ESRは4月6日、神奈川県川崎市東扇島に敷地面積77,725㎡、延床面積349,003㎡、9階建てのマルチテナント型物流施設「ESR東扇島ディストリビューションセンター(東扇島DC)」を竣工したと発表した。

同施設は全階に45フィートのコンテナトレーラーが通行可能な一方通行型の中央車路式構造を採用し、上り下り専用のランプウェイで2階〜8階の各フロアへ直接アクセス可能。1階は東側が低床式、西側が高床式(センターバース)となったハイブリッド構造で、より柔軟なオペレーションが可能。

倉庫機能としては、1階が冷蔵・冷凍ニーズに対応しており、有効高6.5m・床荷重2t/㎡を確保。2階〜8階は有効高5.5m(8階は最大8.5m)、床荷重1.5t/㎡で、すべての階で2.5tのフォークリフトが走行可能。柱スパンは間口11m×奥行き11.25mを基本とし、5階〜8階にはスプリンクラーを設置し、防火区画を3,000㎡以内に拡張。これにより壁の少ない、柔軟なレイアウトが可能な空間となる。

美観にも配慮し、壁面緑化や照明、ガラスカーテンウォールなどを採用。羽田空港や東京湾を見渡せるスカイデッキも備えている。

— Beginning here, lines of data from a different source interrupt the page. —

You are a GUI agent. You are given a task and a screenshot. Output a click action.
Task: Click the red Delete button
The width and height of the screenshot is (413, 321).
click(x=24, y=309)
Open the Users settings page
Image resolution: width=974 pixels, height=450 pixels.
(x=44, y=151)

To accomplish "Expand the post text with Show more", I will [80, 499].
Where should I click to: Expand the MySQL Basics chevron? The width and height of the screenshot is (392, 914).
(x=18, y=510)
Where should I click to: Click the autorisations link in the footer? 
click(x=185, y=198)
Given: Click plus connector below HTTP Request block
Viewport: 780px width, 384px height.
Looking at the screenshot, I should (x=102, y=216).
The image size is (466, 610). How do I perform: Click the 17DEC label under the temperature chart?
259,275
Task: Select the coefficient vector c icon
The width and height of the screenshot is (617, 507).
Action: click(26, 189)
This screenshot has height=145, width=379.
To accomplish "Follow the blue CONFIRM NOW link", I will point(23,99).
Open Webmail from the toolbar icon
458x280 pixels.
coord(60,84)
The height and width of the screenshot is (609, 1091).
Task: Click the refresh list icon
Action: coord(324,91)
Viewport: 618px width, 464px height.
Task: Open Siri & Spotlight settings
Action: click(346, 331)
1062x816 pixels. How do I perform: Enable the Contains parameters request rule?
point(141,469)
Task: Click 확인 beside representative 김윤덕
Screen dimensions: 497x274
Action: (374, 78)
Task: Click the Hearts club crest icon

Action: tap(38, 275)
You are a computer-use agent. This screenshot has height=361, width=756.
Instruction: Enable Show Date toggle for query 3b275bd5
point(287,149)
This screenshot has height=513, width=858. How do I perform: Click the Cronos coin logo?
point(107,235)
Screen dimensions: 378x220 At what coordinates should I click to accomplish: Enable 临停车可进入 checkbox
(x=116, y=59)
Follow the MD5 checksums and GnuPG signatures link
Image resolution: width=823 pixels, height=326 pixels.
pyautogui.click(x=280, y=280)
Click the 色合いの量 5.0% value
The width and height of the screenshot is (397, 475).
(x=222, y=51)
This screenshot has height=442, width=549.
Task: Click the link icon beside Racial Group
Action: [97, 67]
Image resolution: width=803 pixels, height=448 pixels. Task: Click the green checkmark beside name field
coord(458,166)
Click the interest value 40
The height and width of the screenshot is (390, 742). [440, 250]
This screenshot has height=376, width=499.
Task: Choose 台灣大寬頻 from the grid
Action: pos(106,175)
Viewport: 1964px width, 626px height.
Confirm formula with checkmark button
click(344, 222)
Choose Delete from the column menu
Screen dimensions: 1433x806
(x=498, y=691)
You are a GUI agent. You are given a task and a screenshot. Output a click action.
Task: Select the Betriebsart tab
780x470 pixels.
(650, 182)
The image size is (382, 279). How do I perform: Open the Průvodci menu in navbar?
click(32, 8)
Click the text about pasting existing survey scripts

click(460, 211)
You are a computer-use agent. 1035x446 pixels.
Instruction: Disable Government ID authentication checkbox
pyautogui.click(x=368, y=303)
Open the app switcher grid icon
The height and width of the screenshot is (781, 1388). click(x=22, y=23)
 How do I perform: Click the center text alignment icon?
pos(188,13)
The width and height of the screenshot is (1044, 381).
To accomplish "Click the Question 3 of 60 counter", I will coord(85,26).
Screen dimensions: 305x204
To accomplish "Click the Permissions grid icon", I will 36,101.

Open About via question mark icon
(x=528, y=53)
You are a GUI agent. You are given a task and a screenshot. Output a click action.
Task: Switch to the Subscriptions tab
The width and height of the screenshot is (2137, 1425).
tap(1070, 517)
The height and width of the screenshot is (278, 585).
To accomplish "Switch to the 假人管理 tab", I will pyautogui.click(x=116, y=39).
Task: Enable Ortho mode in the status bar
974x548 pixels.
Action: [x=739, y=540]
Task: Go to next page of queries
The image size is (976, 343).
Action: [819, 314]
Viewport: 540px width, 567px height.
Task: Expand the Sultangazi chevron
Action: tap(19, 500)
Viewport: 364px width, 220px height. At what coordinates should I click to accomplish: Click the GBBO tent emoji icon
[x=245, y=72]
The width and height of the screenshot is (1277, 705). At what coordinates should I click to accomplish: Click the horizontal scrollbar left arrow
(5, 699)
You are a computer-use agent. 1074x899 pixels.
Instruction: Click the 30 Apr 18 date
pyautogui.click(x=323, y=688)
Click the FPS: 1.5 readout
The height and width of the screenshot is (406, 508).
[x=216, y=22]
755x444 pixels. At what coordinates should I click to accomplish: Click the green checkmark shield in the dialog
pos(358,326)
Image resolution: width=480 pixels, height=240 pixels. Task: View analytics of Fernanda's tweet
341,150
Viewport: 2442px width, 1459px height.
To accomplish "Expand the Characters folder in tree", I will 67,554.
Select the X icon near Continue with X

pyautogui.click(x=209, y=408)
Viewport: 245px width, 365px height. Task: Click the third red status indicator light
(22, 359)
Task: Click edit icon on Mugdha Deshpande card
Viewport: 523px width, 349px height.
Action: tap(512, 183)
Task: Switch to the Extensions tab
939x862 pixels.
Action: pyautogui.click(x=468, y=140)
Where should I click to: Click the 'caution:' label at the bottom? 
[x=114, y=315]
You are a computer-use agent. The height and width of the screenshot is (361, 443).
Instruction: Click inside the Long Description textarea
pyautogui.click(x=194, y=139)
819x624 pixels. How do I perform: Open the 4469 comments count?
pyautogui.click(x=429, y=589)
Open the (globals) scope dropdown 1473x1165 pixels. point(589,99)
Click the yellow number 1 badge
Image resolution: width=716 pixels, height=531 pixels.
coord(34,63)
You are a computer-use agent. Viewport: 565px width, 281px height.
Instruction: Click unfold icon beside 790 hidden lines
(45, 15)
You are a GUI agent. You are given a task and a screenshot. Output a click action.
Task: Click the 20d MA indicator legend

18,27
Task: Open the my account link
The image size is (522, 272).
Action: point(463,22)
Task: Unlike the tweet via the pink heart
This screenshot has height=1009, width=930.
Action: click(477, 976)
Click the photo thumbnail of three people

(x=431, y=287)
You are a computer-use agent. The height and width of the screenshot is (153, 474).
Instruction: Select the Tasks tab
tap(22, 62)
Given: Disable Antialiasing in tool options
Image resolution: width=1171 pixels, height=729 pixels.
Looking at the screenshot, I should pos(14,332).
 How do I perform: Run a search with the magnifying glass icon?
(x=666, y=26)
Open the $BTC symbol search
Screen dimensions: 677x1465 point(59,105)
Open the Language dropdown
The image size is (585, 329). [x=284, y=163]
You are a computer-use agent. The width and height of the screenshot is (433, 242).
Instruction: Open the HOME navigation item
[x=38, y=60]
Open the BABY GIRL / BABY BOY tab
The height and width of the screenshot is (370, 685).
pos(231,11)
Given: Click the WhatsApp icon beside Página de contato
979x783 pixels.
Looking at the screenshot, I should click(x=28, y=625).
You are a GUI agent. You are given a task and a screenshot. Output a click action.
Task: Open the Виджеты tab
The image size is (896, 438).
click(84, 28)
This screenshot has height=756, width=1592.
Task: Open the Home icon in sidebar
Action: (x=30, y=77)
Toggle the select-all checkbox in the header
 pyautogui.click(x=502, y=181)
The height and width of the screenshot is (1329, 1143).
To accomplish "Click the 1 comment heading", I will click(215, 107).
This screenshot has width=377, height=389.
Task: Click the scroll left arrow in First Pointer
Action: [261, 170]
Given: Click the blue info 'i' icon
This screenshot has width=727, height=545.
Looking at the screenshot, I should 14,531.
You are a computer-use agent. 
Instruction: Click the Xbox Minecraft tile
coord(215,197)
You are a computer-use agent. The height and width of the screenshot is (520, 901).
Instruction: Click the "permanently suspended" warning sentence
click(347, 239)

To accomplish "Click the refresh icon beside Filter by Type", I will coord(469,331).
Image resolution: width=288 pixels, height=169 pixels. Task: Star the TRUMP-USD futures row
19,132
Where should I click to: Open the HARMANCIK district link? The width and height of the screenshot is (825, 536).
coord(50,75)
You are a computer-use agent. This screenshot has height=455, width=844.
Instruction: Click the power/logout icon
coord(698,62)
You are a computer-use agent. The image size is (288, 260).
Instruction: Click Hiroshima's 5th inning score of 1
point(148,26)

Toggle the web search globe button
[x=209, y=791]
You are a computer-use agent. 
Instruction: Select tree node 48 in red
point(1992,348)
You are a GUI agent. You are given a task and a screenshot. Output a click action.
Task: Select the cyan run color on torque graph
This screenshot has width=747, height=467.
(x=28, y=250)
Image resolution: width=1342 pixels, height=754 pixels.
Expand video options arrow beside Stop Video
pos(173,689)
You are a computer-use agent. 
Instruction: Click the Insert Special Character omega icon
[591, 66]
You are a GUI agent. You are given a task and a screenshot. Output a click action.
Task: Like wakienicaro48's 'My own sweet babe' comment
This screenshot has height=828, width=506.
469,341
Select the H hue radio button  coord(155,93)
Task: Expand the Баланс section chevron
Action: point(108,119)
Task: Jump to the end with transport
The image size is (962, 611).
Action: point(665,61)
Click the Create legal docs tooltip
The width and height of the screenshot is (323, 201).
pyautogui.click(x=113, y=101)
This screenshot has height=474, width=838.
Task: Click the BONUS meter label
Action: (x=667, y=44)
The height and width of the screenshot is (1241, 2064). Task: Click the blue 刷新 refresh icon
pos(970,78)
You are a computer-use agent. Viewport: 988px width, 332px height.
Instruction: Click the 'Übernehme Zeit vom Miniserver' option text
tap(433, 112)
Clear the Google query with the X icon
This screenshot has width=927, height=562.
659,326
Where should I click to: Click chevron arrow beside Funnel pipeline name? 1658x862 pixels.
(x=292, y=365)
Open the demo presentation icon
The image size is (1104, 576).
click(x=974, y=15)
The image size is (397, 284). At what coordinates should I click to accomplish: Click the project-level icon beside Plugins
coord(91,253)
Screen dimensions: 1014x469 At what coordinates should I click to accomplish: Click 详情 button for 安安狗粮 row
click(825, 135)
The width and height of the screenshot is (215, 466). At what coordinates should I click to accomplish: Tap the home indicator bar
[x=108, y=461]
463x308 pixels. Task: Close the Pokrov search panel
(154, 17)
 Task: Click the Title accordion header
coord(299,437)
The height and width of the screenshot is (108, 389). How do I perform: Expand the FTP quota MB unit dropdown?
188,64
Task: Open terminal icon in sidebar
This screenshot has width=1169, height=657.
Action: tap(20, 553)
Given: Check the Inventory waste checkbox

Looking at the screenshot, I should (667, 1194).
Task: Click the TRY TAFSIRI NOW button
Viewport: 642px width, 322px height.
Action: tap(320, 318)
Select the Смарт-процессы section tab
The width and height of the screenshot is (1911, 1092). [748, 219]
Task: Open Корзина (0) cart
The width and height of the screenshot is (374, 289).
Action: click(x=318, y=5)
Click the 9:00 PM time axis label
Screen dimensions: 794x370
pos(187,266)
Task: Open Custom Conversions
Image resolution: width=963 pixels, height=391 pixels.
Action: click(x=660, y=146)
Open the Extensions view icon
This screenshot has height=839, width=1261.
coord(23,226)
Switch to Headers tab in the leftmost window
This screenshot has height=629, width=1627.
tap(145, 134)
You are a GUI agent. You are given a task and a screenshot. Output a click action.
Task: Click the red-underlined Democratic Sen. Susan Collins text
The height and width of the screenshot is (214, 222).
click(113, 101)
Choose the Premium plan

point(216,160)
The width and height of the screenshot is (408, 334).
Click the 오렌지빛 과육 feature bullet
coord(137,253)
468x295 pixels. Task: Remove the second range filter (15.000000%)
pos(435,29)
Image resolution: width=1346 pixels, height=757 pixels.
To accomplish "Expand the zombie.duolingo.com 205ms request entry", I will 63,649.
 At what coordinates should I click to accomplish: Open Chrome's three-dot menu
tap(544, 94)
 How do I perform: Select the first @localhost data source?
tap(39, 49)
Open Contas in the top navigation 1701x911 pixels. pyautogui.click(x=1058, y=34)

立地は都心・羽田空港・港湾に近く、陸海空すべての交通網に優れた首都圏屈指の好立地にあり、将来的には川崎港臨港道路の完成でさらなるアクセス向上が見込まれる。

また、免震構造や非常用電源、津波対策、顔認証などの高度なBCP・セキュリティ体制も整えているほか、JR川崎駅と施設を結ぶ送迎バス運行も開始し、通勤利便性にも配慮。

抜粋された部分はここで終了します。